→ **What the exercise asks**:
Write the next part of the passage about Brunetti's producing work and his views on digital media, picking up after its last sentence.

→ **Reading text**:

In 2017 Brunetti served as an executive producer on the Discovery Channel Original series, Manhunt, Unabomber, starring Sam Worthington and Paul Bettany. The critically acclaimed series depicts a fictionalized account of the FBI's hunt for Unabomber, Ted Kaczynski.

Brunetti's additional TV producing credits include HBO's Bernard & Doris, starring Ralph Fiennes and Susan Sarandon, which received 10 Emmy nominations and CNN's factual series, Race For The White House.

==Digital media==
In July 2011, at an event at the Talenthouse in Palo Alto, California, Brunetti offered the audience his perspective on working on House of Cards and told the audience, "Silicon Valley should start making content ... Netflix creating original content is a game changer." Brunetti also told the audience that he thought Amazon, Hulu and Fandor would join Netflix in producing their own content, which would lead to subscription cable companies (like HBO) to offer a la carte content in the next 5 years. In May 2012, Amazon announced plans to create original content. Hulu also announced similar plans in 2012. In August 2012, HBO began a la carte subscriptions for their service in Norway. In early 2013, Verizon unveiled plans to offer cable channels a la carte to consumers.

He told an audience in September 2012 that web video will "destroy networks and conglomerates as we know it."

In 2014, Brunetti sat down with former Facebook executive Randi Zuckerberg for an interview at SXSW Film Festival about the future of media, personal branding online, and how Hollywood and Silicon Valley continue to converge. On the subject of crowdfunding, Brunetti suggested it was "a genius idea that's gotten a little out of hand ... I think it's wrong when people like Zach Braff or Spike Lee utilize that same service to fund their films when they already have access", he added. "I think it overshadows the little guys who actually need the funding."

On October 22, 2020, Brunetti was named as an associate executive producer of the No Agenda podcast, episode 1288. The show is hosted every Sunday and Thursday by Adam Curry and John C. Dvorak. He went on to executive produce "Hairy Legs" episode 1290.

→ **Information supplied**:
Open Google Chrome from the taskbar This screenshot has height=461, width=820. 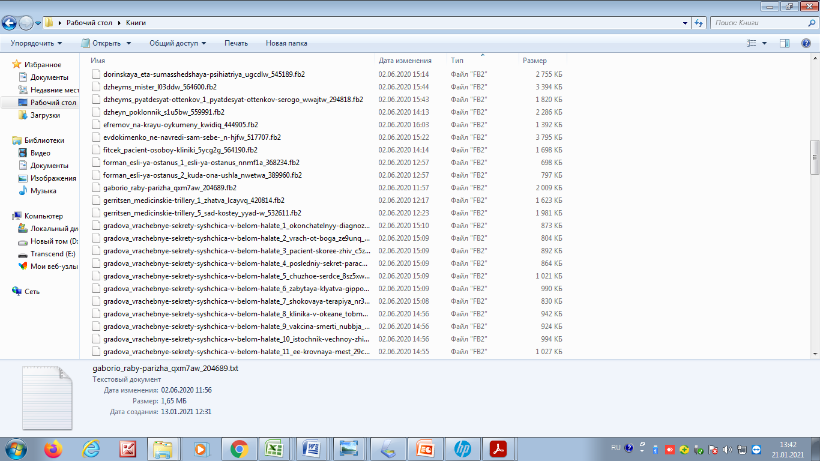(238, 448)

--

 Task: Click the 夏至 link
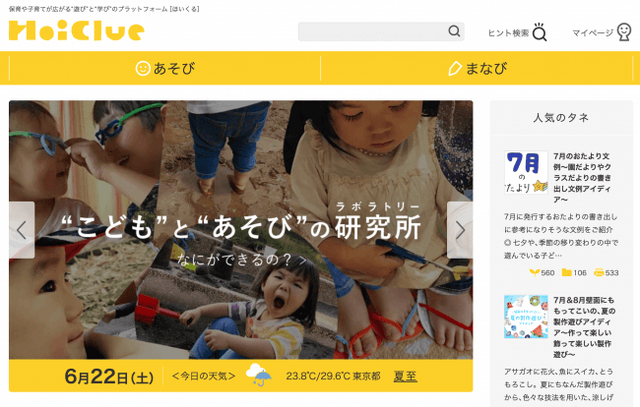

→ **Exercise response**:
===Brand partnerships===
As an innovator in social networking, Brunetti launched online social networking and file-sharing platform, triggerstreet.com for feedback and exposure of undiscovered writing and filmmaking talent in 2002. Anheuser-Busch forged an eight-year sponsorship with the site, which was the brewing company's longest ever sponsorship deal outside of sports. In 2012, Brunetti, Trigger Street and Jameson Irish Whiskey launched Jameson First Shot, a short-film competition for up-and-coming filmmakers. Jameson First Shot stars have included, Uma Thurman, Maggie Gyllenhaal, Willem Dafoe, Kevin Spacey, Adrien Brody and Dominic West.

==Personal life==
Brunetti's mother left his father, Ron Brunetti, a U.S. Postal Service mail carrier, when Brunetti was a baby. He has a stepmother, Joanne, a sister, Carla, a credit union employee in Pennsylvania; and three brothers: Brian, a helicopter pilot for Presidential Airways based in Afghanistan; Erik, a Los Angeles–based artist and designer who created the FUCT line of street wear clothing; and Alex, who works for an ophthalmologist in Kentucky.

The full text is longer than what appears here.